Violating Rights Shouldn’t Be Shielded by Law
“There is this mythology surrounding the war on terrorism, and the F.B.I., that has given agents the power to ruin the lives of completely innocent people based solely on what part of the world they came from, or what religion they practice, or the color of their skin. And I did that,” Terry Albury, a former FBI agent who went to prison for leaking bureau documents about such practices, told The New York Times. “I helped destroy people. For 17 years.”
Ironically, Albury was himself subjected to “special administrative measures” in prison, he says, for acting against the FBI and for needling the Bureau of Prisons.

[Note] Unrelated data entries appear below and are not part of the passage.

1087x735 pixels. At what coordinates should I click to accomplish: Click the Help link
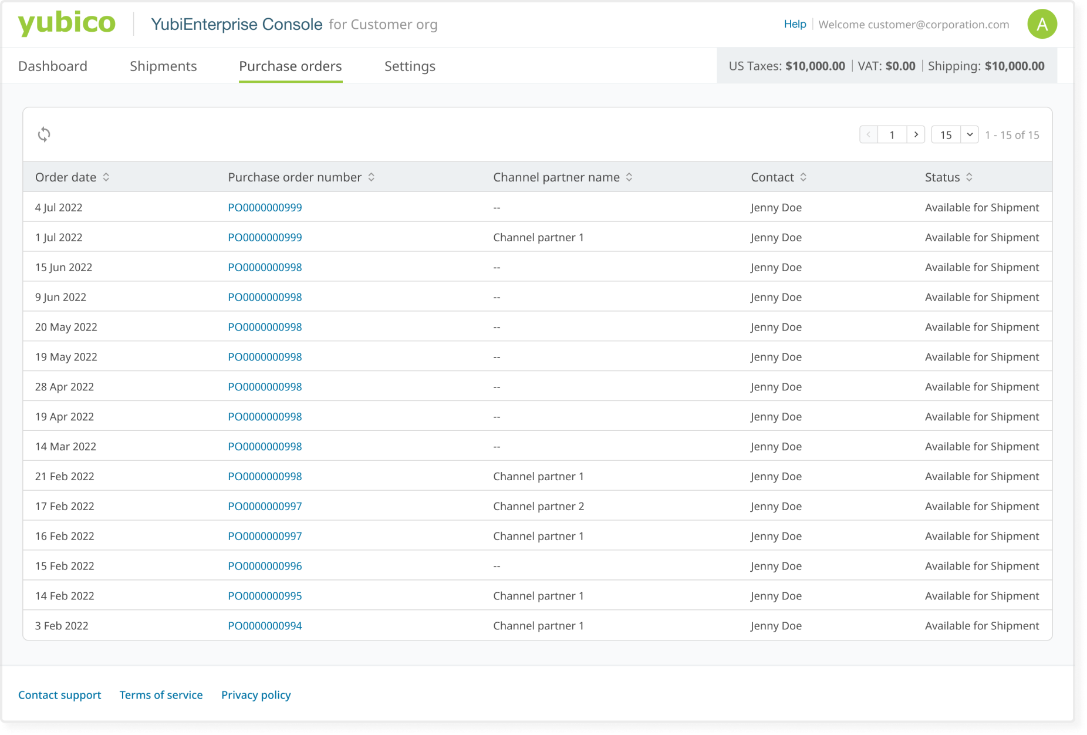click(795, 24)
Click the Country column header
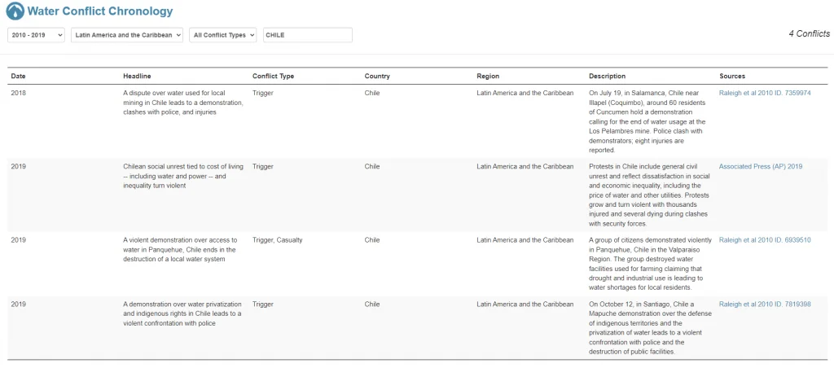834x368 pixels. click(x=377, y=76)
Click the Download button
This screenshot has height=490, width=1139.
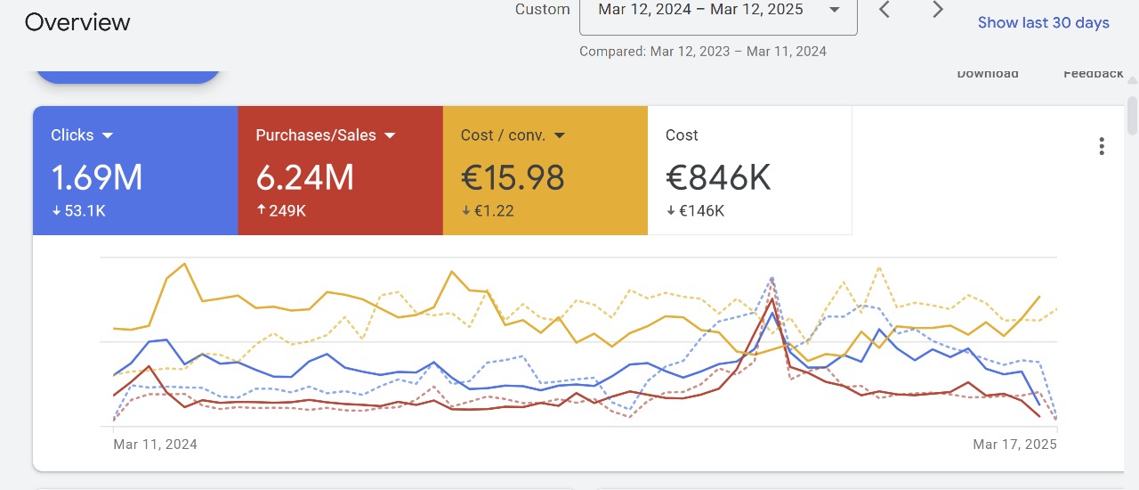(987, 74)

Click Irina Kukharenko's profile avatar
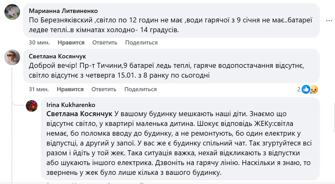(x=32, y=106)
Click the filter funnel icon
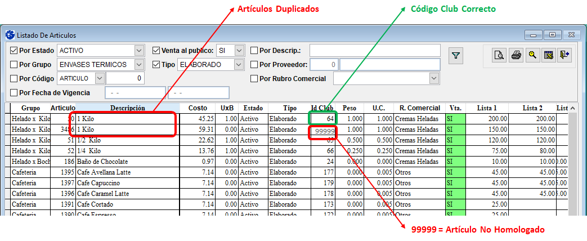Image resolution: width=587 pixels, height=241 pixels. point(456,56)
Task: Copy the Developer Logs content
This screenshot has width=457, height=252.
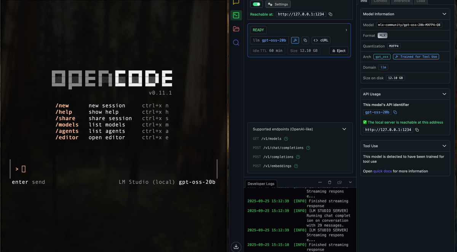Action: tap(339, 182)
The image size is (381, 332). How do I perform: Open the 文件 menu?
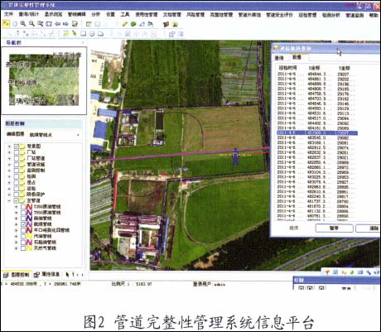tap(8, 14)
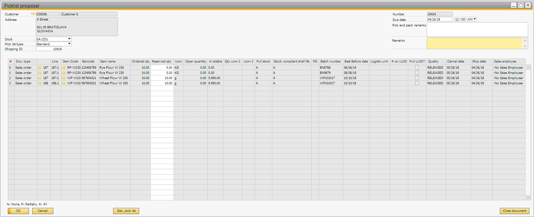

“Qualified immunity should not exist at all. It certainly should not apply to RFRA,” says Institute for Justice Senior Attorney Patrick Jaicomo. “But if it does, the court should at least grapple with the fact that a constitutional violation occurred” and explicitly say so to prevent government officials from claiming in the future that they didn’t know “coercive or retaliatory use of the No Fly List” (in Judge Abrams’ words) was illegal.
Qualified immunity shouldn’t exist and neither should easily abused administrative punishments. They’re two terrible aspects of government that make each other much worse.